1.Period: The period that is most evident in this novel is that of realism. Realism is a style of writing, developed in the nineteenth century, that attempts to depict life accurately without idealizing or romanticizing it. Mark Twain depicts the adventures and life of Huck Finn in a realistic, straight-forward way. He did not try to idealize or romanticize his characters or their surroundings; instead he described them exactly how they would be in real life.
Realists did not write about the long ago or far away, the realists concentrate often on contemporary life and on middle- and lower-class lives in particular (such as Huck Finns). Evidence of the Romantic period is also found in this novel in that romantics tend to seek nature as a solace from problems caused by society and the big city. In this novel Huck turns to the Mississippi River (nature) as an escape from society, as does Jim for an escape from his slavery. Huck Finn also shows evidence of romanticism with its instances with the supernatural.
2.Style One of Mark Twains most effective uses of style in this novel is his first person point of view. In a first person point of view one of the characters tells the story, using first-person pronouns such as I and we. With this point of view the reader knows only what the narrator knows. The Adventures of Huckleberry Finn is told by the novels main character, Huck Finn. This point of view allows us to hear Hucks distinct voice and dialect, further familiarizing the reader with Hucks culture and surroundings.

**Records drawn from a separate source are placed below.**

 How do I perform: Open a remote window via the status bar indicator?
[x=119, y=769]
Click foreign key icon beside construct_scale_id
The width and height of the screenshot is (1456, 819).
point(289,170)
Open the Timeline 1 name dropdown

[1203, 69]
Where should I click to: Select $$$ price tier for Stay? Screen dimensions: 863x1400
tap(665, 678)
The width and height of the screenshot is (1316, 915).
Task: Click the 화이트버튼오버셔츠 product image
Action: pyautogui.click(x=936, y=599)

The skill with witch Twain elevates the dialect of an illiterate village boy to the highest levels of poetry established the spoken American idiom as a literary language. Twain also uses metaphors to illustrate his themes such as slavery as a metaphor for all social bondage and injustice. Twain also uses irony in order to attack the civilized world and institutionalized religion. Southern Romanticism, which Twain blamed for the fall of the South, is allegorized by the sinking of the Walter Scott and the feud between Sheperdsons and the Grangerfords, which was traditionally glamorized by the romantic authors.